Illustration Credit: The Flying Exercise I by Jesús Perea

Your most important savings plan has nothing to do with money.

For the last 20 years, I have been working with aging athletes and adventurers as a Medical Exercise Specialist and personal trainer, as an owner of gyms for people over 50, and as a designer of fitness equipment. I work with people who have undertaken athletic challenges for the first time in their forties, fifties, and sixties, and I work with people who are still athletes and adventurers in their eighties and even in their nineties. I’m also a world-class masters athlete myself, so I am concerned with maintaining my own ability to perform at the highest level. I am continually amazed at how rapidly our understanding is changing about what is humanly possible at any given age.
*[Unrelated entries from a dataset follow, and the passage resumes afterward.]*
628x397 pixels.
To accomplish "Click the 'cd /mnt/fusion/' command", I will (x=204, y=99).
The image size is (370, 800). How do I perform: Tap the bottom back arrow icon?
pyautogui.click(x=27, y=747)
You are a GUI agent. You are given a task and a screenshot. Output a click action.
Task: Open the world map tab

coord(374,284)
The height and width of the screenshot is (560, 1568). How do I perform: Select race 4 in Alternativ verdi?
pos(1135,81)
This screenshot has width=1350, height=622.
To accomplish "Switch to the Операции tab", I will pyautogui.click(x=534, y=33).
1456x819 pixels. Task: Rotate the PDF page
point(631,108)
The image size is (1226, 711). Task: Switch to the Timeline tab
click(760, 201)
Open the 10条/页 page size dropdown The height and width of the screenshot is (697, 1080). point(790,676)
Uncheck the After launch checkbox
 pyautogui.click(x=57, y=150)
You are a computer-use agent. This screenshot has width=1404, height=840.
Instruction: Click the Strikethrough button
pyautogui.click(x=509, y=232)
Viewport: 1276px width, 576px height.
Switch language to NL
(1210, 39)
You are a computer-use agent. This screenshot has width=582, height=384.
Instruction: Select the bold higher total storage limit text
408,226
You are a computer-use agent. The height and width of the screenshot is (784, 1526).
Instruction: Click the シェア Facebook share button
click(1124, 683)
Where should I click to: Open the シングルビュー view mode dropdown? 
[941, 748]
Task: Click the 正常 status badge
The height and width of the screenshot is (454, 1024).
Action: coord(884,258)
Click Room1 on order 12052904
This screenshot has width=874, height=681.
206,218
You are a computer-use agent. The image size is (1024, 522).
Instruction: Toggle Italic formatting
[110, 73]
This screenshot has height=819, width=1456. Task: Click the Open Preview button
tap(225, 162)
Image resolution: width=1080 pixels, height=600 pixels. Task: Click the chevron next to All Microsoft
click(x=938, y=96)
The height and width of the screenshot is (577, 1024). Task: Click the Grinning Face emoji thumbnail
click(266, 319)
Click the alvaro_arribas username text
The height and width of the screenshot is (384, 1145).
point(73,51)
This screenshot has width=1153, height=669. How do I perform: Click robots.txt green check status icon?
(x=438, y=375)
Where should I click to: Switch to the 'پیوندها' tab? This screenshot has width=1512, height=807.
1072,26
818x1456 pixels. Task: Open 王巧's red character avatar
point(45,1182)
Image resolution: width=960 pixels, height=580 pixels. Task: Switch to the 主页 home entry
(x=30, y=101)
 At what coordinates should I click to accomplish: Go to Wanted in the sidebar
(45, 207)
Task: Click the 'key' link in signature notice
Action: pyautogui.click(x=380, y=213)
In the last few years, however, I’ve been working to help people understand something more fundamental—something that separates the still potential athlete and adventurer from someone sliding headlong down the slippery slope. The ultimate dividing line is often what we call “the fall,” that little slip that becomes catastrophic. But decades before that actual catastrophe takes place, an insidious process begins that might best be described as the “fear of falling.” That fear gradually saps our strength and confidence—ultimately becoming a self-fulfilling prophecy.

Preventing falls takes effort, but mostly it requires understanding how the fear is set in motion. Most of all, we need to recognize that the first tremors of fear of falling are a call to action: specifically a call to lift weights.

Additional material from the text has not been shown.